Written task - Rewrite the records, replacing "Sort options" with "Filter options" and keeping everything else the same.

Material -
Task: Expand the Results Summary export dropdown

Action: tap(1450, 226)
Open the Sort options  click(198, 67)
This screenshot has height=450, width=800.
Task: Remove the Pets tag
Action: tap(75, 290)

Solution for this problem -
Task: Expand the Results Summary export dropdown

Action: tap(1450, 226)
Open the Filter options  click(198, 67)
This screenshot has height=450, width=800.
Task: Remove the Pets tag
Action: tap(75, 290)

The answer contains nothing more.